* EXTRACTO DEL DOCUMENTO
= = = = = = =
A medida que nuestras sociedades se han ido globalizando, los riesgos que antes habrían afectado a un país, ahora también son globales

El impacto económico, social y operativo de lo que pasó el viernes es extenso. Miles de vuelos cancelados en varios países de todo el mundo —entre los cuales los operados por Aena, que tuvo que hacer los embarques y facturación de pasajeros con una libreta y un bolígrafo—. La bolsa de Londres no podía actualizar el valor de las cotizaciones, el teléfono de CatSalut 061 no podía atender llamadas, la televisión Sky News perdió la señal de emisión… Algunas geografías, como Australia, estaban tan expuestas a este sistema de seguridad sobre infraestructuras críticas que acabaron convocando el gabinete de emergencia del gobierno para valorar si había que activar algún protocolo de crisis de estado.

La gravedad de las consecuencias hace difícil pensar que el gigante de seguridad informática CrowdStrike pueda superar este resbalón —las acciones de la empresa auguran un colapso absoluto en la apertura del mercado el próximo lunes, y su desaparición a partir de estos hechos no sería ninguna exageración—. No ayuda que su director general tenga un pasado profesional como director técnico del antivirus McAffee entre los años 2007 y 2011, periodo en el cual hubo un gravísimo incidente con reminiscencias en lo que ha pasado ahora.

La volatilidad actual solo se puede afrontar con valentía y pragmatismo, asumiendo que somos vulnerables a que una organización caiga de un día para otro

Como decíamos, no estamos ante la primera materialización de un riesgo que ni siquiera habíamos contemplado. Con mayor o menor gravedad, llevamos un ritmo casi de incidente anual: el Coronavirus, Rusia y el Nord Stream, la situación de CrowdStrike… Son escenarios absolutamente exógenos, que dependen de terceros; también imprevisibles, para los cuales no tiene sentido que nos preparemos o tratamos de anticipar porque ni siquiera imaginábamos que serían posibles. Esta dinámica no es casual: a medida que nuestras sociedades han evolucionado en el proceso de globalización e integración de los flujos comerciales, pero también intelectuales y de servicios (por ejemplo, de estrategia de seguridad informática, como hemos visto ahora), ponemos en común los riesgos que hace unas décadas habrían causado un quebradero de cabeza interno de un determinado país, ahora a nivel global.
= = = = = = =
[Registros guardados]
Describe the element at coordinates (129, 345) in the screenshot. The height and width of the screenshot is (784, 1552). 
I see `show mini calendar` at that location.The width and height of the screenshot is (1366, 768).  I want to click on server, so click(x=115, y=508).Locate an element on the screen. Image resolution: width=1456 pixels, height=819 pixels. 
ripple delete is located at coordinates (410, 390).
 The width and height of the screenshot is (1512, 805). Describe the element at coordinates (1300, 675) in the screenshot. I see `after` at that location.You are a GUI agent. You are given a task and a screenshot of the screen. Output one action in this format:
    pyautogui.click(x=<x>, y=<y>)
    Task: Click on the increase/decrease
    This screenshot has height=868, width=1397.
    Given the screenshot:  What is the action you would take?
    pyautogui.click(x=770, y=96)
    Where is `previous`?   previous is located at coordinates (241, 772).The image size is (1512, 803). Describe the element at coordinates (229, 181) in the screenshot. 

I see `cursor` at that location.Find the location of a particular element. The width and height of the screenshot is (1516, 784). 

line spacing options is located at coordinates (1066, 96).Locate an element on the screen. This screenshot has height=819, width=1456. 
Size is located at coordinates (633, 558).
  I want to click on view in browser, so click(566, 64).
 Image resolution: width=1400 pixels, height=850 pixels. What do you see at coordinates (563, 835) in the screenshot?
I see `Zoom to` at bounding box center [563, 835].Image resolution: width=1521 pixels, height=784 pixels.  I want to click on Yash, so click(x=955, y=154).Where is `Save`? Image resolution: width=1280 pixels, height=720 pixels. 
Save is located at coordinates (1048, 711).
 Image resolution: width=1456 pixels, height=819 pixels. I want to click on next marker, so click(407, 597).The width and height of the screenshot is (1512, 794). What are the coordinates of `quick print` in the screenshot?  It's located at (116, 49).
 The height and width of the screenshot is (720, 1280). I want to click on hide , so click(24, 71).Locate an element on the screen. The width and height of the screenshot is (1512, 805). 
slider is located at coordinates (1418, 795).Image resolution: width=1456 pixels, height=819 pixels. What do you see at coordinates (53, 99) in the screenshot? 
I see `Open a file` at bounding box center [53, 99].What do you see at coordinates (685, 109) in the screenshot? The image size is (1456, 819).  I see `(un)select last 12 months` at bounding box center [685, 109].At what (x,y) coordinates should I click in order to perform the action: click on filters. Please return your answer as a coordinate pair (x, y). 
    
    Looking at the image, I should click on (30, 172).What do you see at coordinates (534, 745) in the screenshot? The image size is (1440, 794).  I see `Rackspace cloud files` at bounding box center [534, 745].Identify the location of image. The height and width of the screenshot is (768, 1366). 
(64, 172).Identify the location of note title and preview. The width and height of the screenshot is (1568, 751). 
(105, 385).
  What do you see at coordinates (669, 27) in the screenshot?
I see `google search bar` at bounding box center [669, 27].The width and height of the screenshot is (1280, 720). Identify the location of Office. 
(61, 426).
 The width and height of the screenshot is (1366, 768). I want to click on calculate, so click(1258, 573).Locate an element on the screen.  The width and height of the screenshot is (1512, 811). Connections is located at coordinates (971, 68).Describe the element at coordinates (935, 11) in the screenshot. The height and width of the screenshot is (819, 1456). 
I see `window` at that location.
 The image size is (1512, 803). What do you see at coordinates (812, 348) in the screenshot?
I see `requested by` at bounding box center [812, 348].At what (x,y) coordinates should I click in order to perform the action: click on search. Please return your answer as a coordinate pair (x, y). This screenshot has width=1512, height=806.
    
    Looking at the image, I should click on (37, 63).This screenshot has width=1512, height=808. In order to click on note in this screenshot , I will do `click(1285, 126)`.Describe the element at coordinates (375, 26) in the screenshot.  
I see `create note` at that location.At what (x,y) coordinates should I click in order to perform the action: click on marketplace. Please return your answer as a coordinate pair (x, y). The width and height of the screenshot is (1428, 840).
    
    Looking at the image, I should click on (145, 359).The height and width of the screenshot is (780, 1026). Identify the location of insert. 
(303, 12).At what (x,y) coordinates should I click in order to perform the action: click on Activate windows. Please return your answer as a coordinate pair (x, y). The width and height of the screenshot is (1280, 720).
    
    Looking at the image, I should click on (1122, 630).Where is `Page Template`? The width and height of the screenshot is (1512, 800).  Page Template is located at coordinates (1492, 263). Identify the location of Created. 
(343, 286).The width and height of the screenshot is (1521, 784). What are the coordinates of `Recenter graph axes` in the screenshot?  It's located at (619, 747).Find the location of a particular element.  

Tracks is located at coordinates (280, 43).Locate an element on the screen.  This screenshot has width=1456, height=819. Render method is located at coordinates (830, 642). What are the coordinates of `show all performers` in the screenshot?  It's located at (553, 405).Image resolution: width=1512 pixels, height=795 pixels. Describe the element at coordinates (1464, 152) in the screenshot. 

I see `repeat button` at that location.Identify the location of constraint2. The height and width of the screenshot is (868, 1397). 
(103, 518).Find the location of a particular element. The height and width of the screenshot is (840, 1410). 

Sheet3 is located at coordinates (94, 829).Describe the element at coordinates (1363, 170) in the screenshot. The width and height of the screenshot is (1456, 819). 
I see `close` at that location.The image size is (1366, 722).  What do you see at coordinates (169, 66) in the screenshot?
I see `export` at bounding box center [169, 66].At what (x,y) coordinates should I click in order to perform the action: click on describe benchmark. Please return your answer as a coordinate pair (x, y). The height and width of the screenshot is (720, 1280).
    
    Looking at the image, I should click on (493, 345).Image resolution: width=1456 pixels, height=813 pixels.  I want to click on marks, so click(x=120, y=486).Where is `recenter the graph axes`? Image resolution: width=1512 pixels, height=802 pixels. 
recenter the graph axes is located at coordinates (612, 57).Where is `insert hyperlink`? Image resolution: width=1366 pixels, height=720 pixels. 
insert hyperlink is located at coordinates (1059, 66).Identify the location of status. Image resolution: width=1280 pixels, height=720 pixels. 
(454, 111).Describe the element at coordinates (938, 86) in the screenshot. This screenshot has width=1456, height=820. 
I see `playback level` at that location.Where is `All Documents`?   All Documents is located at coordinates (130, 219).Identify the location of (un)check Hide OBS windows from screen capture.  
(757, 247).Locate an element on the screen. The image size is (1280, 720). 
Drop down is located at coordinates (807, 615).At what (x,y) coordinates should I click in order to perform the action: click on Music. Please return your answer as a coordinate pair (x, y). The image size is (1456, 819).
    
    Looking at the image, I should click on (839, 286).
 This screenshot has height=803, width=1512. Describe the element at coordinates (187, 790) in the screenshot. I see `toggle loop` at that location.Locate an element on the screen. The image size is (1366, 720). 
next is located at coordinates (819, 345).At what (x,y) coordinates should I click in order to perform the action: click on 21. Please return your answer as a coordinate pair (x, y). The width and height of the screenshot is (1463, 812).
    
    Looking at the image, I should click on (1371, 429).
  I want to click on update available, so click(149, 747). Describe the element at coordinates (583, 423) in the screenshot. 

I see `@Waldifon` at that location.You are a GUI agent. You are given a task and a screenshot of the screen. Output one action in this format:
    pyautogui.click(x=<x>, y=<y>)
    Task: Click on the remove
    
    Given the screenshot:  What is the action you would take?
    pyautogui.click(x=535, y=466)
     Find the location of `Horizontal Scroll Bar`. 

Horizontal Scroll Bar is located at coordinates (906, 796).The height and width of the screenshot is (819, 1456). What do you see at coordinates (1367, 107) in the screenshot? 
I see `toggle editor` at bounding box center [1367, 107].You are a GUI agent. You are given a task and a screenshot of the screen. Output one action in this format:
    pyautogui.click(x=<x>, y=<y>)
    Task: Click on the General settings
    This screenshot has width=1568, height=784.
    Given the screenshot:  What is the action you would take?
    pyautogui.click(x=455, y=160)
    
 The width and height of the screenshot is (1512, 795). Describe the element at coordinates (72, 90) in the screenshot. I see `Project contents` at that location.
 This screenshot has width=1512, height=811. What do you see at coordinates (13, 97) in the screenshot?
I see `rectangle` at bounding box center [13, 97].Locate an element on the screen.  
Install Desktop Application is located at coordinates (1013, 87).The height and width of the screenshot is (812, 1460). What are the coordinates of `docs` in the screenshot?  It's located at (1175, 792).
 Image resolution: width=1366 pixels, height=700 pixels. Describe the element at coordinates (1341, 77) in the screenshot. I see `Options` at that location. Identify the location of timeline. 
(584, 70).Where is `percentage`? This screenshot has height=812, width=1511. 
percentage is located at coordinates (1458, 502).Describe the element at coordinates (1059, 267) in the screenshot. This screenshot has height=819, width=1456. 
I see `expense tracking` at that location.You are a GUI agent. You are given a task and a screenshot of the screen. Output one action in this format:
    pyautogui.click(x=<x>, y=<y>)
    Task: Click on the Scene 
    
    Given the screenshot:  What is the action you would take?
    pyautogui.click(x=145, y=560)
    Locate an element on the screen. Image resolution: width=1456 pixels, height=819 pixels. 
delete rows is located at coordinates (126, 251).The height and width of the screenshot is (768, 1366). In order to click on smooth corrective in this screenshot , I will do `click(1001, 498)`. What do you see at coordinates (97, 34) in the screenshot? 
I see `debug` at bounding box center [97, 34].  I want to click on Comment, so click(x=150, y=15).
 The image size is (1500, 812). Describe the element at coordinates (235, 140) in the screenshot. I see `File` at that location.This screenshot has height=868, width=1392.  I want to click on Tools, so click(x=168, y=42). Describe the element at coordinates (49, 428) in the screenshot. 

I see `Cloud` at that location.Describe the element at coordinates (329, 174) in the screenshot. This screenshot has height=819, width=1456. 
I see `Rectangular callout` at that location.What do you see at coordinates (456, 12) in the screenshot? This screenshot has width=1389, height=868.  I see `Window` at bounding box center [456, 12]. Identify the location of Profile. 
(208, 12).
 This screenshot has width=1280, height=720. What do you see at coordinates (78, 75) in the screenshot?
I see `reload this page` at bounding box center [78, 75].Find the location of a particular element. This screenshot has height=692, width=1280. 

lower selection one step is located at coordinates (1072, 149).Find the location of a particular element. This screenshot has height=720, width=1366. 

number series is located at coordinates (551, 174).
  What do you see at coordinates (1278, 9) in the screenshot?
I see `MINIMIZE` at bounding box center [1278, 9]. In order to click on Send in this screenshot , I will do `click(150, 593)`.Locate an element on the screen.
= = = = = = =
Sigue escribiendo el artículo sobre el fallo de CrowdStrike y los riesgos globales a partir de su última frase.

Este contexto nos tendría que hacer reflexionar sobre la actitud de nuestras organizaciones e instituciones sobre la gestión de riesgos: ¿tiene sentido hacer microgestión de riesgos, dedicando tiempo y recursos a ligar pequeñas exposiciones económicas de decenas de miles de euros con garantías y avales? ¿Tiene sentido mirar con lupa las cuentas empresariales para intentar hacer una proyección esmerada del plan de negocio, cuando estas cuentas pueden saltar por los aires la próxima vez que una mariposa mueva las alas en la otra punta del mundo? La volatilidad de nuestro presente solo se puede afrontar con valentía y pragmatismo, asumiendo que efectivamente somos vulnerables a que una organización caiga de un día para otro por un acontecimiento exógeno e imprevisible, y que aspirar a una previsibilidad detallada de lo que pasará a nuestras organizaciones forma parte de otra época.